AI helps LG Valuations raise bar on rates, land tax accuracy
Accurate valuations, faster results improve owner experience
Victoria-based LG Valuations has used Microsoft Azure cognitive services to build an artificial intelligence platform to analyse data and assess the value of properties which is promoting exceptional accuracy and speed.
Developed in association with Microsoft partner Advance Computing, the AI-infused property valuations platform is running alongside LG Valuation’s own proprietary valuation system and according to LG Valuations CEO Marcus Hann is helping enhance overall accuracy and ensuring valuations are free from bias.
“I think we’re quite staggered as to how quick and easy and accurate it could be,” said Hann. He said that the insights delivered by the AI platform were playing a key role in ensuring property owners were not being overcharged for rates or land tax.
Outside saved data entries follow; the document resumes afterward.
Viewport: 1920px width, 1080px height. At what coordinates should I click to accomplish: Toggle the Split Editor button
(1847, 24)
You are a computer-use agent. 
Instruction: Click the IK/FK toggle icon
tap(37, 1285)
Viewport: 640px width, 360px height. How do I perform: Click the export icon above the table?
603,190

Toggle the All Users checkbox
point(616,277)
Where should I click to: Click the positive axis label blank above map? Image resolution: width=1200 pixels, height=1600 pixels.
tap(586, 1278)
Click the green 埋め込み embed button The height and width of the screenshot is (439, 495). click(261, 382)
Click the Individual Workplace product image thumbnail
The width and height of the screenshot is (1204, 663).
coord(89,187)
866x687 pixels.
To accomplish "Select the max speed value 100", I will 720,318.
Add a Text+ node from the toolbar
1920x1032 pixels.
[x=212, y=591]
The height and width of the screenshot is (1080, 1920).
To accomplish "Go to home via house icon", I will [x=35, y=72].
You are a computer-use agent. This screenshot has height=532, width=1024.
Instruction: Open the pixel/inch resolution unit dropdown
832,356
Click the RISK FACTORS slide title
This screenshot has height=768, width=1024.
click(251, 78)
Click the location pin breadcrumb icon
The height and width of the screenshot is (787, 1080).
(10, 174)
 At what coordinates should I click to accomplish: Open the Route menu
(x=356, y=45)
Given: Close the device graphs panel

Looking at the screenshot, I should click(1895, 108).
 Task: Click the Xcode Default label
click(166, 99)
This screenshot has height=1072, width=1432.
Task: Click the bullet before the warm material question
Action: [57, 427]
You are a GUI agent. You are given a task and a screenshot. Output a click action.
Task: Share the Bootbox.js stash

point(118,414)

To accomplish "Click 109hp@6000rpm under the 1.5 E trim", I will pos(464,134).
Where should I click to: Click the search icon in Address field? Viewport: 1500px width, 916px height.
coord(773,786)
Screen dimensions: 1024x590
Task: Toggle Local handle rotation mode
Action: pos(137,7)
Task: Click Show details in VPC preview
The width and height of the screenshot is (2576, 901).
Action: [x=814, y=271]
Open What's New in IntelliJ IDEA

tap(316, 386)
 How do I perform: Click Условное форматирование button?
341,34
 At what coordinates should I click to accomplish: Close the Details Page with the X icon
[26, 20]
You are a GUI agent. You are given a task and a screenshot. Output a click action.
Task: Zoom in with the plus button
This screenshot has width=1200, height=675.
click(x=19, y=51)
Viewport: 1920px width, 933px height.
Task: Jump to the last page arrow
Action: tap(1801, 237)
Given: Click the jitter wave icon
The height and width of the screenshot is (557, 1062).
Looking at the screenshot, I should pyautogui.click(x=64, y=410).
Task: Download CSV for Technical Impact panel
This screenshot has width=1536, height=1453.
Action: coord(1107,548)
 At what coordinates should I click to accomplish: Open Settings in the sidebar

LG Valuations is contracted across Tasmania and Victoria to provide statutory valuations which are used in the determination of land tax and rates. Modelling is complex and reliant on multiple data inputs.
One of the key benefits of the AI-infused data modelling platform is that it has revealed which data has most influence on the accuracy of predictions, allowing LG Valuations to focus its efforts on collecting the right data to feed into the Valorise valuations platform.
Variables such as building area and land area have great influence and LG Valuations has also been able to leverage other locality factors that people consider ahead of buying property, such as driving distance to railway stations in urban areas.
“We use the machine learning to inform us about errors with our models,” said Hann. “It is significantly increasing the confidence in the outputs we’re able to put forward for councils. We are making sure people aren’t being over charged and certainly the efficiency level it’s helping us achieve is dramatic.”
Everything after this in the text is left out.